SET TASK 1: Retype the part of the IVPEE tax excerpt starting with "Previously, the Supreme" and going on through "the European Union.", matching every word and punctuation mark.
SET TASK 2: Extend the excerpt on the court referral over the IVPEE electricity tax, picking up after its final sentence and staying consistent with what it already says.

EXCERPT TO READ:
The High Court of Justice of the Autonomous Community of Valencia (TSJCV) has published an order, dated 22 February 2019, in which it refers the question to the Court of Justice of the European Union (ECJ) regarding the possible infringement of Community law by the Tax on the Value of the Production of Electrical Energy (IVPEE).

Previously, the Supreme Court (TS) had raised a question of unconstitutionality regarding the tax, which the Constitutional Court rejected, considering that with the introduction of the IVPEE in our legal system, there was no situation of double taxation -together with the Tax on Economic Activities (IAE)- that contravened the principles of the Magna Carta.

Likewise, the TS itself, in its order of 10 January 2018, refused to refer the matter to the ECJ for a preliminary ruling, stating that the IVPEE did not present problems of adjustment with the legal system of the European Union.

However, the TSJCV argued its approach to the question referred for a preliminary ruling that the TS, in rejecting it, did not state the reasons for its decision and that, in a previous order, the TS itself had fully challenged the environmental purpose of the tax. 

Therefore, since the TSJCV had doubts as to the conformity of the IVPEE with Community law, even if the High Court had not done so, it has referred a question to the ECJ for a preliminary ruling, questioning the following aspects of the tax:

  • Whether the IVPEE turns out to be an indirect tax, with no specific purpose and with an exclusive will to collect, even though national law has configured it as a tax of a direct nature.

SUPPLIED MATERIAL:
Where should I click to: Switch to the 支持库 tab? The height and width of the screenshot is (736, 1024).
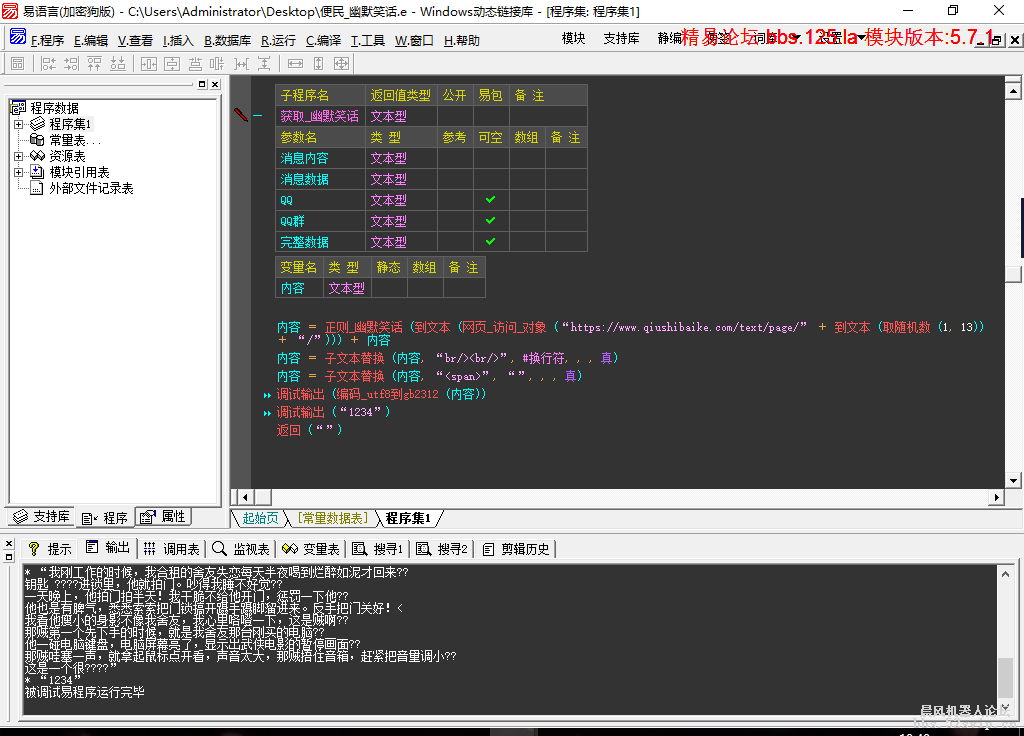[x=41, y=517]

WRITTEN RESPONSE 1:
Previously, the Supreme Court (TS) had raised a question of unconstitutionality regarding the tax, which the Constitutional Court rejected, considering that with the introduction of the IVPEE in our legal system, there was no situation of double taxation -together with the Tax on Economic Activities (IAE)- that contravened the principles of the Magna Carta.

Likewise, the TS itself, in its order of 10 January 2018, refused to refer the matter to the ECJ for a preliminary ruling, stating that the IVPEE did not present problems of adjustment with the legal system of the European Union.

WRITTEN RESPONSE 2:
  • Whether the tax is essentially for the purpose of collection, despite its classification as an environmental tax.
  • If the IVPEE opposes the principle of free competition and promotion of renewable energy, by giving the same treatment to energy from renewable and non-renewable sources.
  • If the IVPEE distorts the Spanish electricity market by harming national electricity producers.

In short, the European Court of Justice is finally being given the opportunity to give its opinion on the conformity with European Union law of a tax which has been called into question on so many occasions. It is good news that the European Court can provide the necessary elements of interpretation to determine whether or not the tax conform with Community law in the end, an aspect that must be taken into account in the procedures carried out by the taxpayer in relation to the challenge of the IVPEE, and in those pending.